De las 858 escuelas públicas de la isla, 95 fueron autorizadas a reabrir sus puertas por estar ubicadas en municipalidades con bajos números de casos de coronavirus y satisfacer los requerimientos del Departamento de Salud de Puerto Rico. Entre ellas está la escuela primaria Ramón Marín Solá, donde los padres ajustaban las mascarillas de sus hijos antes de despedirse con abrazos.

“No te la puedes tocar”, le dijo un hombre a su hijo, quien se estaba jalando la máscara.

“Me pica, me pica mucho”, respondió su hijo al entra a la escuela por primera vez como alumno de kindergarten.

Por ahora, solamente los niños en kindergarten, primero, segundo, tercero y 12do grados, además de estudiantes en educación especial, pueden regresar a las aulas. Asistirán en persona solamente dos veces a la semana y regresan a casa antes del mediodía; las cafeterías escolares seguirán cerradas, aunque está la opción de almuerzo para llevar.

“Era importante volver a tener esta educación presencial, aunque sea poco a poco”, dijo el gobernador Pedro Pierluisi.

De los 100 estudiantes en la Ramón Marín Solá autorizados a regresar a las aulas, solamente 30 lo hicieron, pese a la confirmación por los padres de 75 niños, dijeron funcionarios.

Entre ellos estaba el hijo de seis años de Luzceli Rivera.

“Tenemos que aprender a vivir con eso”, dijo ella tras dejarle en la escuela, y añadió que no tenía reparos para hacerlo porque él tiene un maestro estricto.

Rivera y su esposo fueron infectados con coronavirus, al igual que uno de sus tres hijos, pero no el que regresa a clases: “Él sabe que tiene que tener su mascarilla”.

Las escuelas que reabrieron el lunes estaban ubicadas en 50 de las 78 municipalidades del territorio, y se espera que las aperturas y cierres fluctúen en las próximas semanas dependiendo del número de casos del virus en comunidades específicas y si se reportan infecciones en una escuela.

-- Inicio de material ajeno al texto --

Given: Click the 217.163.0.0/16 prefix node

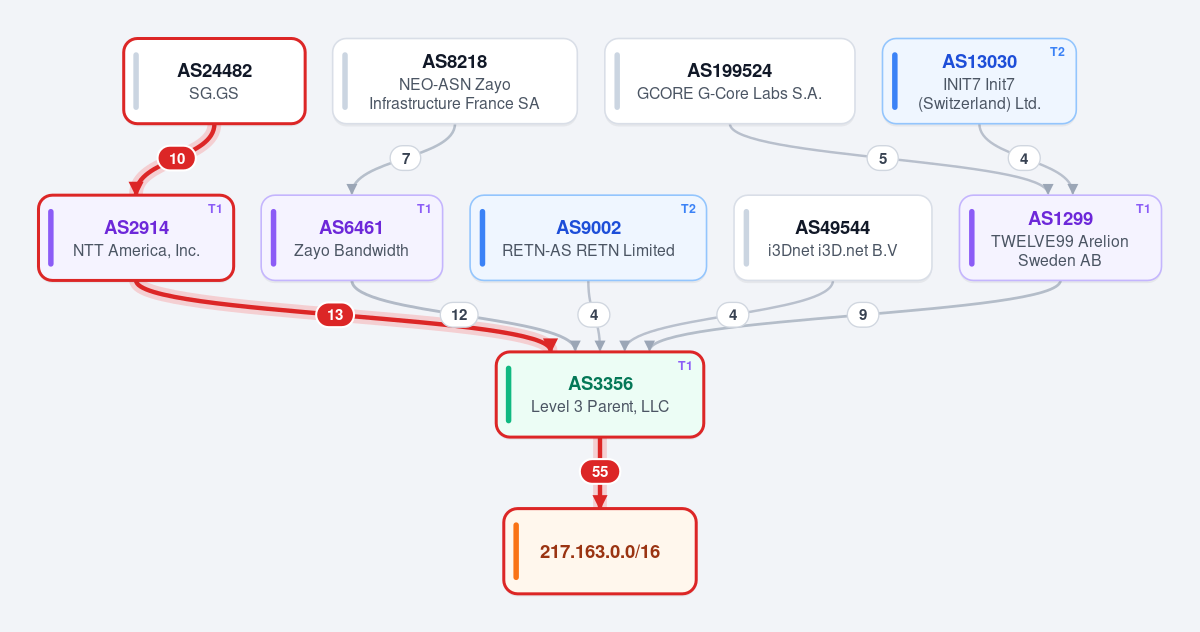Looking at the screenshot, I should [600, 551].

Líderes sindicales y algunos padres y maestros han pedido a la administración de Pierluisi esperar hasta agosto para reabrir las escuelas, apuntando que el territorio no ha registrado una declinación considerable de los casos.

Sheila Mercado, maestra de español en una escuela que no ha sido autorizada a reabrir, dice que siente que la reapertura ha sido apresurada.

“Han tenido un año completo para poner las escuelas en forma”, dijo. “Eventualmente uno va a tener que regresar al salón de clases, porque uno no va a estar así toda la vida… pero este plan es a la ligera”.

La isla de 3,2 millones de habitantes ha reportado más de 180.700 casos confirmados y posibles y más de 2.000 muertes. Hasta el domingo, más de 607.000 personas habían sido vacunadas y casi 227.000 habían recibido ya la segunda dosis.